For taxpayers who participate in the full Offshore Voluntary Disclosure Program, copies of previously filed and amended returns must also be submitted to the IRS. Taxpayers must also cooperate in the voluntary disclosure process, which the IRS indicates means doing things like offering detailed information on offshore accounts and signing agreements for extending the IRS time period for assessments. Penalties will also need to be paid.

What are the Benefits of OVDP?

Participation in OVDP makes it possible for you to become compliant with IRS rules so you can reduce penalties that you face if the IRS identifies your offshore funds before you have disclosed. Since many banks have participated in the Swiss Bank Program and since other foreign financial institutions must submit account information in compliance with FATCA, there is a substantial chance that taxpayers could become the target of an investigation, which has prompted many investors with undeclared foreign funds to determine OVDP participation is the best choice.

What Civil and Criminal Penalties Do You Face?

If you do not participate in OVDP, you face a long list of penalties, which could include but which are not limited to:

  • A civil penalty for willfully failing to file FBARs, which could be as much as the greater of $100,000 or 50 percent of the total balance of the undeclared offshore account for each violation.
  • A civil penalty for failure to file FATCA starting in the 2011 tax year, which could total $10,000 for the initial failure to file and an additional $10,000 for each month the failure continues after the taxpayer is notified of the delinquency. The penalties can add up to a maximum of $50,000 per return.
  • A civil penalty of the greater of $10,000 or 35% of the gross reportable amount for failure to file Form 3520, Annual Return to Report Transactions with Foreign Trusts and Receipt of Certain Foreign Gifts.
  • A civil penalty of the greater of $10,000 or five percent of the gross value of trust assets for failure to file Form 3520-A, Information Return of Foreign Trust.
  • Criminal charges for tax evasion under Internal Revenue Code section 7201.
  • Criminal charges for failure to file an income return under IRC section 7201(1).
  • Criminal charges for willful failure to file FBARs or willful filing false information on FBARs under 31 U.S. Code section 5322.

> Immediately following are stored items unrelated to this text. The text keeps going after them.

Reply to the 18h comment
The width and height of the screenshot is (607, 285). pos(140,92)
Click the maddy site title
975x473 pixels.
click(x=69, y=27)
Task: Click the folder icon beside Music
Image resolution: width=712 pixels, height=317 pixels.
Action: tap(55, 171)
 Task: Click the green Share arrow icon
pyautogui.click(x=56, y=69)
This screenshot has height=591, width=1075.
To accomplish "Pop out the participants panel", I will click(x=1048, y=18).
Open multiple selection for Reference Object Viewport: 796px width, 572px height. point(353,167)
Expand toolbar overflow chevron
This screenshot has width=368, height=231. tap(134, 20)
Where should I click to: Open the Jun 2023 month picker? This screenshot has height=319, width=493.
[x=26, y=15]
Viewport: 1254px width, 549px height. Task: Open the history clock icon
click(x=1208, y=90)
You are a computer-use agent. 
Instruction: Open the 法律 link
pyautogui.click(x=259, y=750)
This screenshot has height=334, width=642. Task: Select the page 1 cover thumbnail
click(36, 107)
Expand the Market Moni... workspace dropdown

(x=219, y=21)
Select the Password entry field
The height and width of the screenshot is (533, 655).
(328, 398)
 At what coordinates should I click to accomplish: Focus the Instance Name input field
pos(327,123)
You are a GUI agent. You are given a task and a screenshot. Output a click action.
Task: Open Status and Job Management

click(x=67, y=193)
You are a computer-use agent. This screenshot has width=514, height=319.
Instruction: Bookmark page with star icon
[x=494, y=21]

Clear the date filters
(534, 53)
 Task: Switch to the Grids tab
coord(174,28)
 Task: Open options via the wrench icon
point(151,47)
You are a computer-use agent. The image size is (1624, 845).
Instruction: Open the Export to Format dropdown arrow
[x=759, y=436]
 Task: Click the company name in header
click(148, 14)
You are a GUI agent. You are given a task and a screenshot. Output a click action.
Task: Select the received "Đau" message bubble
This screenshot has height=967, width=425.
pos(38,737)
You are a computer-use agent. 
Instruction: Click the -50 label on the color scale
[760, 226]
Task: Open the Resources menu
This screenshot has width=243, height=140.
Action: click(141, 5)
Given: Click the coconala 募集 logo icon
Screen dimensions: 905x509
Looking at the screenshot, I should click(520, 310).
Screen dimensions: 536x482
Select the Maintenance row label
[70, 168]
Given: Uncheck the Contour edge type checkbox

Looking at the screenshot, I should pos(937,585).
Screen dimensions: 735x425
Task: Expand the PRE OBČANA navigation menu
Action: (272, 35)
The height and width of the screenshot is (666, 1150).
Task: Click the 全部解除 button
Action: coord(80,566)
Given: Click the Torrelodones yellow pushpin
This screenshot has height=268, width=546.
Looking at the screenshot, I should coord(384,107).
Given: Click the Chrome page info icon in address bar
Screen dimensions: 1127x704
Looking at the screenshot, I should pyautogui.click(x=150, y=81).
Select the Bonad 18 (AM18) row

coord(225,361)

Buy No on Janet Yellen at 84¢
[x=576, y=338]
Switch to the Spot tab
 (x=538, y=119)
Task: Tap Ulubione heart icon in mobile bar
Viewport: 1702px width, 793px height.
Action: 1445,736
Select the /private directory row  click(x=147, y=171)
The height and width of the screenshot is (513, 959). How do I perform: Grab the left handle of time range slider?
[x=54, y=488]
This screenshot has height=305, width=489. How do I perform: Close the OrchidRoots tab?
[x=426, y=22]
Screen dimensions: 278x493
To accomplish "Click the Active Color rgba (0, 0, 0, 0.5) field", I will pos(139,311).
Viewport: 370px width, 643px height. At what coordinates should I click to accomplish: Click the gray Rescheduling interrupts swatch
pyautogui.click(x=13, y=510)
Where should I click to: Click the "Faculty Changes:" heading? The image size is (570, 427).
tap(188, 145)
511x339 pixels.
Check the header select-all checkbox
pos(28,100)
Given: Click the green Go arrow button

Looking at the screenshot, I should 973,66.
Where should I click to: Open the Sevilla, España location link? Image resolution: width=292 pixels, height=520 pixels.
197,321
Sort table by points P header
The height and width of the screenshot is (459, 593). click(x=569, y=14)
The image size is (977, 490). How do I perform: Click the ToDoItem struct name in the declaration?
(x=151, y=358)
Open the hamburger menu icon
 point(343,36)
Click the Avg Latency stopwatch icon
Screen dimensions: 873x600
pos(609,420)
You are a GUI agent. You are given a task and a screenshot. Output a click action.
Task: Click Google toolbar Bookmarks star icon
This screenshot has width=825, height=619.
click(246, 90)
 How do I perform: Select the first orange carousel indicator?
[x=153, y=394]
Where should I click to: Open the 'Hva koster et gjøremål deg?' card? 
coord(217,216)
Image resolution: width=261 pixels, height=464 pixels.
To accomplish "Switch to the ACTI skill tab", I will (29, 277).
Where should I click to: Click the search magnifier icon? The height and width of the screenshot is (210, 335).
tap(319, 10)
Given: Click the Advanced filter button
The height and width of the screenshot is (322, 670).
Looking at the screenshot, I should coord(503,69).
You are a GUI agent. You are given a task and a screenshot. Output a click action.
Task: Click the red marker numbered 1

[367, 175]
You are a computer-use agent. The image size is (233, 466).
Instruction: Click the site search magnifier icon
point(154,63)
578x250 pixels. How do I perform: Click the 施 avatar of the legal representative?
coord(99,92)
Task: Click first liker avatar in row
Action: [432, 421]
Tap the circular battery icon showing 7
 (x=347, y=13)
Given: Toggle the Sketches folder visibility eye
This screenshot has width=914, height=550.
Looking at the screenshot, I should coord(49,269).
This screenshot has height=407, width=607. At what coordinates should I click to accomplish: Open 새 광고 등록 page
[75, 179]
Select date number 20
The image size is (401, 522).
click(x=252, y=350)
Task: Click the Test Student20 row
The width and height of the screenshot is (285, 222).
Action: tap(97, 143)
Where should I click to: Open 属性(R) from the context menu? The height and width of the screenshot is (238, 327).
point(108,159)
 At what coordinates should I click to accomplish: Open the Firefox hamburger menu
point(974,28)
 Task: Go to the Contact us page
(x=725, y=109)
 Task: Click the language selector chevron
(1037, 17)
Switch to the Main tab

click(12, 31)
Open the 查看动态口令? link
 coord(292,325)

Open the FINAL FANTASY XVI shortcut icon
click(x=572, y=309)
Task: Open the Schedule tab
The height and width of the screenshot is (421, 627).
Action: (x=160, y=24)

These are just a few of many possible penalties that could be imposed if you do not participate in the Offshore Voluntary Disclosure Program. If you participate, your penalties will be much more limited.

Those who take advantage of streamlined filing will pay a 5 percent penalty, and unpaid taxes and interest for undeclared foreign income. Those who participate in the full OVDP program could owe penalties calculated at either 27.5 percent or 50 percent of the highest years aggregate balance of offshore accounts during the period of time which is covered by the voluntary disclosure. The IRS has a table on its website which shows how the potential penalties are calculated for OVDP participants.

Thorn Law Group can provide you with assistance in making a determination as to what penalties you will face if you attempt to submit a streamlined submission or if you participate in the full OVDP program. OVDP participation also means you will no longer need to worry about the possibility of facing criminal charges which could carry the potential for a lengthy jail sentence as well as substantial financial consequences.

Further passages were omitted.